───── Source text ─────

This is the mail archive of the cygwin-patches mailing list for the Cygwin project.


Index Nav: [Date Index] [Subject Index] [Author Index] [Thread Index]
Message Nav: [Date Prev] [Date Next] [Thread Prev] [Thread Next]
Other format: [Raw text]

Re: Cygwin Filesystem Performance degradation 1.7.5 vs 1.7.7, and methods for improving performance


Hi,

> There's also the problem of handling NFS shares.  However, I just had an
> idea how to speed up symlink_info::check without neglecting NFS shares.
> This will take some time, though since it turns a lot of code upside
> down.  Stay tuned.

This sounds great! Cygwin filesystem performance is a very important issue, and any improvement is more than welcome!

> I don't understand how you think this should work. The filter expression
> given to NtQueryDirectoryFile is either a constant string and has to match
> the filename exactly, or it contains wildcards. This is documented
> behaviour: http://msdn.microsoft.com/en-us/library/ff567047%28VS.85%29.aspx
> So, "foo" works, "foo*" works, but a list like "foo foo.exe foo.lnk"
> does not.


There are two options for stat() and other places the need file info (such as check_symlink):

1) CreateFile(the_dir), then NtQueryDirectoryFile("foo*") and retrieve all the info (including the hardlink), filter out the results in user-mode ("foo", "foo.exe", "foo.lnk"), and then call CloseHandle().

2) CreateFile(the_dir), NtQueryDirectoryFile("foo"), NtQueryDirectoryFile("foo.exe"), NtQueryDirectoryFile("foo.lnk"), CloseHandle(). The calls to NtQueryDirectoryFile() should be with RestartScan=1, so that the the_dir handle can be reused. Also ReturnSingleEntry=1 can be set to improve performance.

───── Supplied records ─────

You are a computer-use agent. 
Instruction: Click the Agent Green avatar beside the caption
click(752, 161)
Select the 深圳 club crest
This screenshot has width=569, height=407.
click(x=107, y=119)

─────

**Aim 1**:
Please duplicate the Cygwin performance message from "Re: Cygwin Filesystem" up to and including "more than welcome!".
**Aim 2**:
In the Cygwin performance message, what should RestartScan be set to in the NtQueryDirectoryFile() calls of the second option?
**Aim 3**:
Carry the Cygwin performance message forward from the point where it ends.
The data is separate from the Cygwin performance message.

**Result 1**:
Re: Cygwin Filesystem Performance degradation 1.7.5 vs 1.7.7, and methods for improving performance


Hi,

> There's also the problem of handling NFS shares.  However, I just had an
> idea how to speed up symlink_info::check without neglecting NFS shares.
> This will take some time, though since it turns a lot of code upside
> down.  Stay tuned.

This sounds great! Cygwin filesystem performance is a very important issue, and any improvement is more than welcome!

**Result 2**:
RestartScan should be set to 1.

**Result 3**:
This is instead what is done today in cygwin:
3) CreateFile("foo"), NtQueryFileInformation(), CloseHandle() (and repeat this for "foo.exe" and "foo.lnk")


I did some performance tests comparing #1 #2 and #3.

I found out that #1 and #2 are both around 10x to 100x (!!!) times faster than #3.

I checked out why, and found out that #1 and #2 don't modify the access time of the file, whereas #3 does. This already immediately causes a huge performance penalty (and it is also not according to the posix standard: stat("foo") should not update atime of "foo").
Another reason is that the kernel NTFS driver performs automatically read-ahead of the file, thus just stat("foo") (which calls CreateFile("foo") in #3) causes the first 64k of "foo" to be read from the disk - slowing down performance tremendously. Think of "ls /bin" with 3500 files: NTFS reads the first 64K of all the 3500 files! no wonder it takes so long...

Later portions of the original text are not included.